**YOUR INSTRUCTIONS**
Every line from the one with "How do I perform: Click" through the end of the entries below should be written out exactly; the pictures should not.
☆ ☆ ☆ ☆
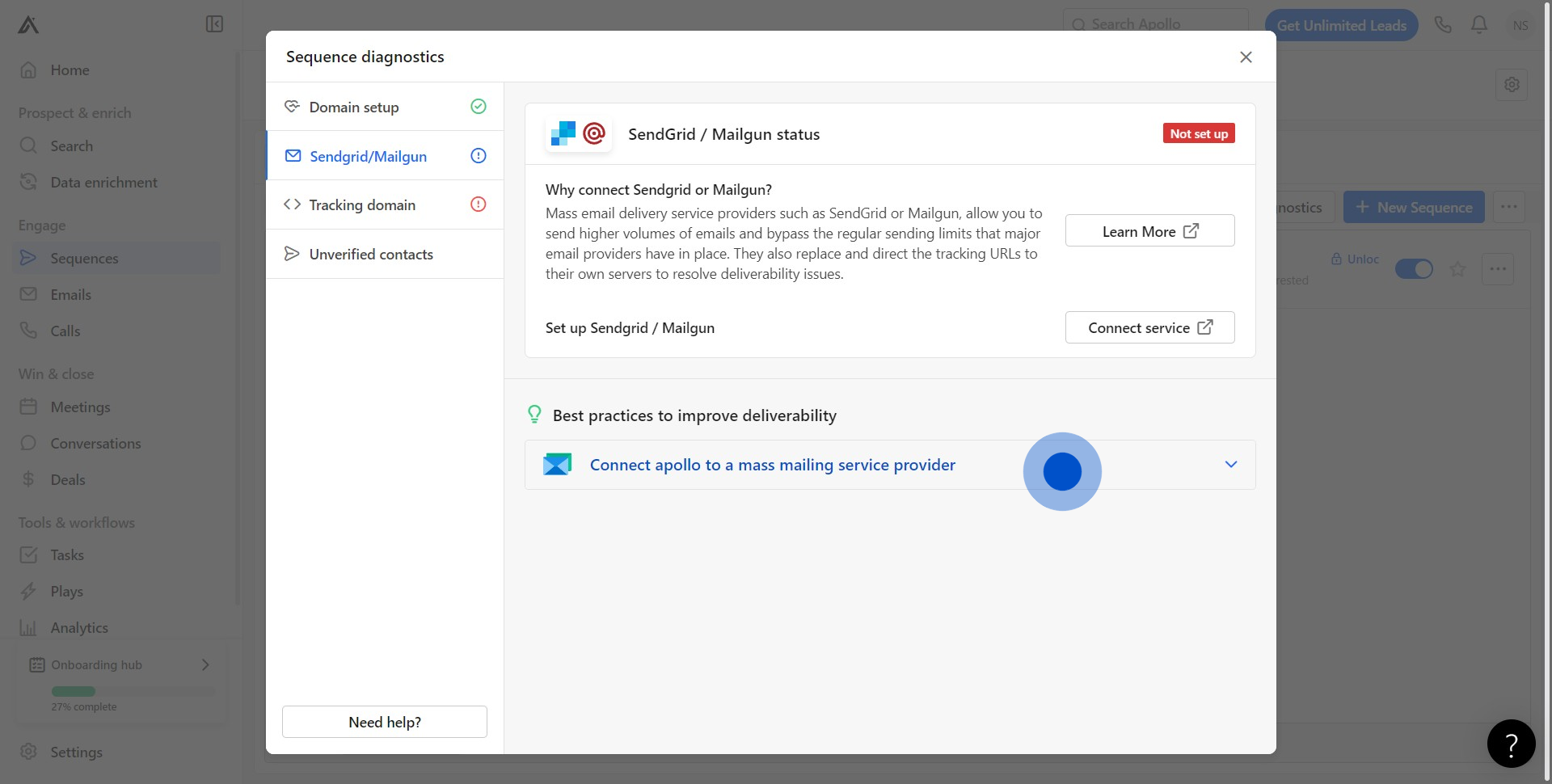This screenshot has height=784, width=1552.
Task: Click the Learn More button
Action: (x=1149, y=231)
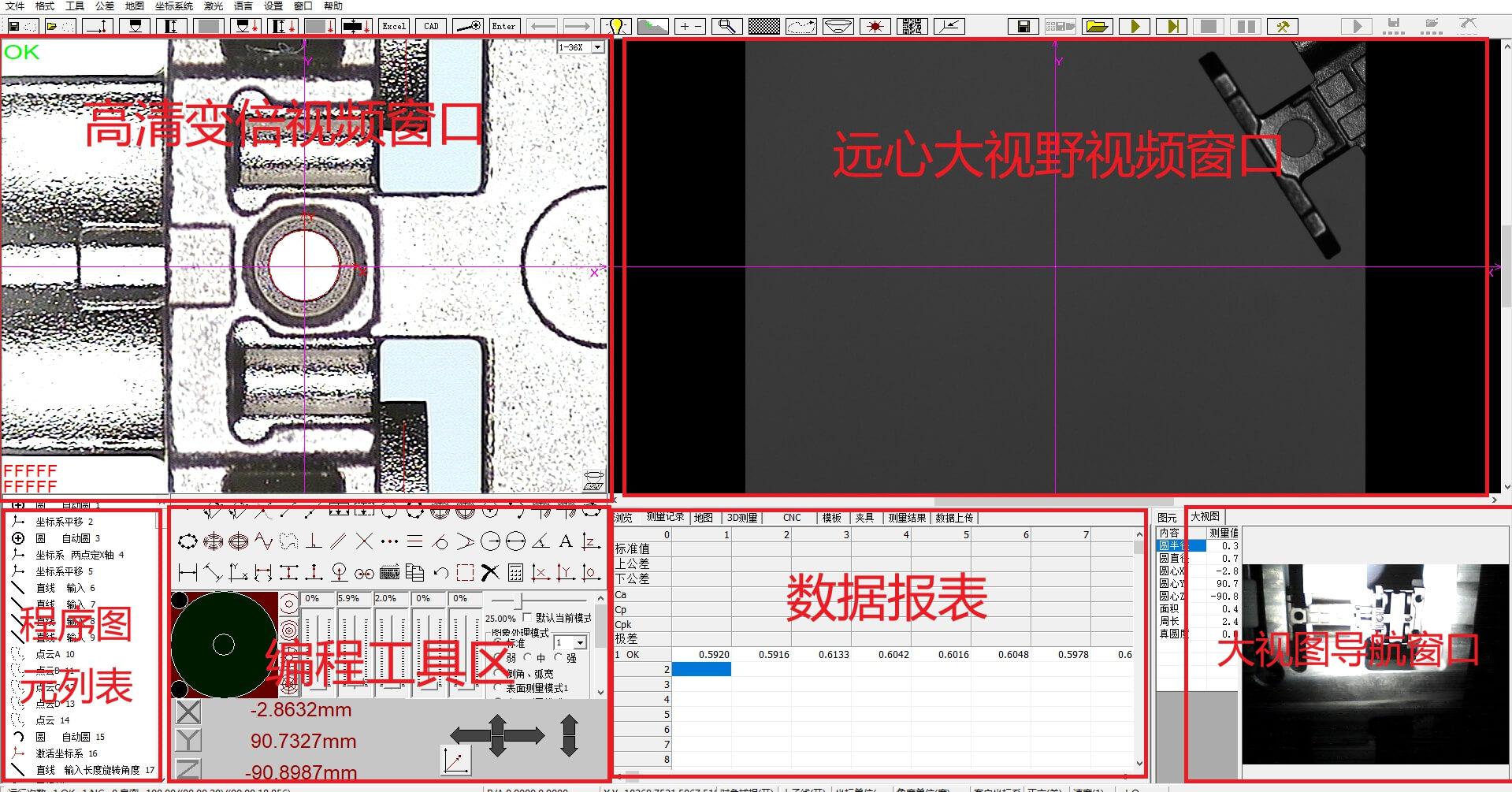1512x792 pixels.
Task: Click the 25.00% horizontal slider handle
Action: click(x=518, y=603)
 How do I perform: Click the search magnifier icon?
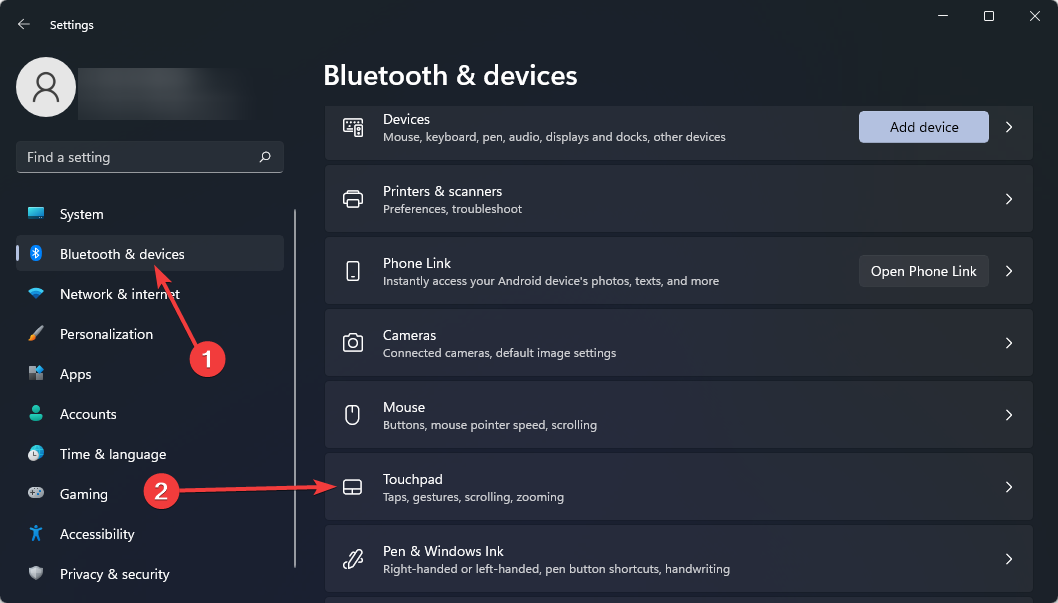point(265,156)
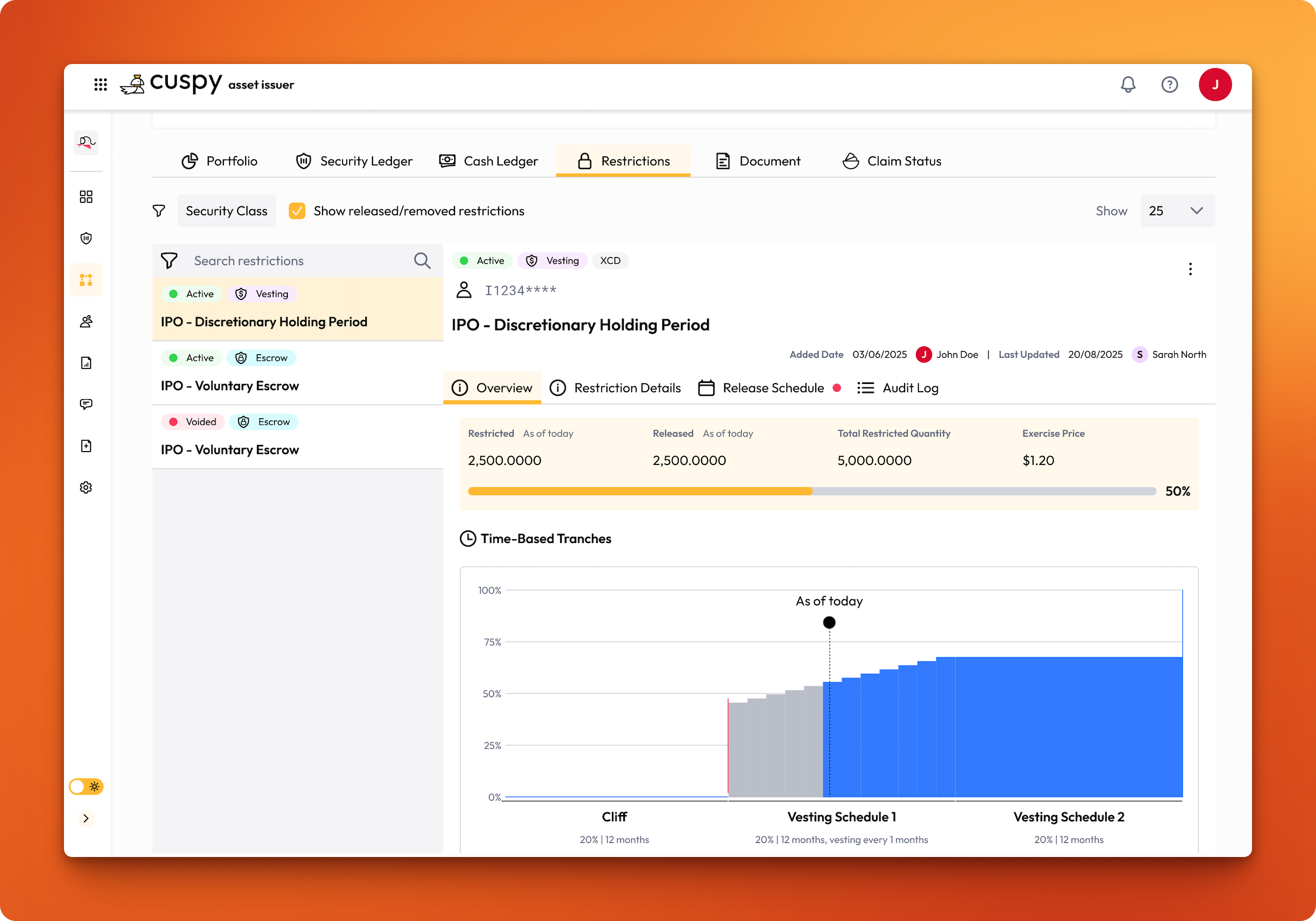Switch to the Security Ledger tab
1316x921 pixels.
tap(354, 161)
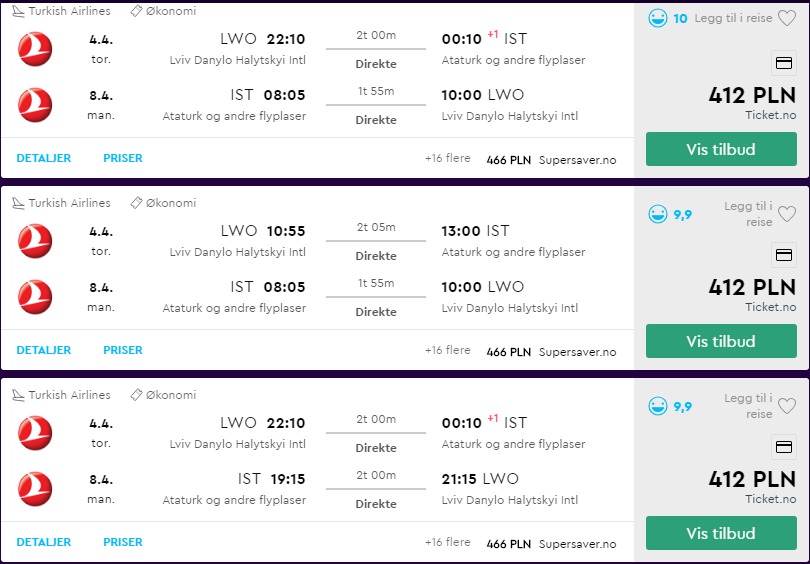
☆ ☆ ☆ ☆
**PROBLEM SOLUTION**
 How do I perform: Click the search magnifier icon?
point(265,156)
Switch to the Security Ledger tab
1316x921 pixels.
tap(354, 161)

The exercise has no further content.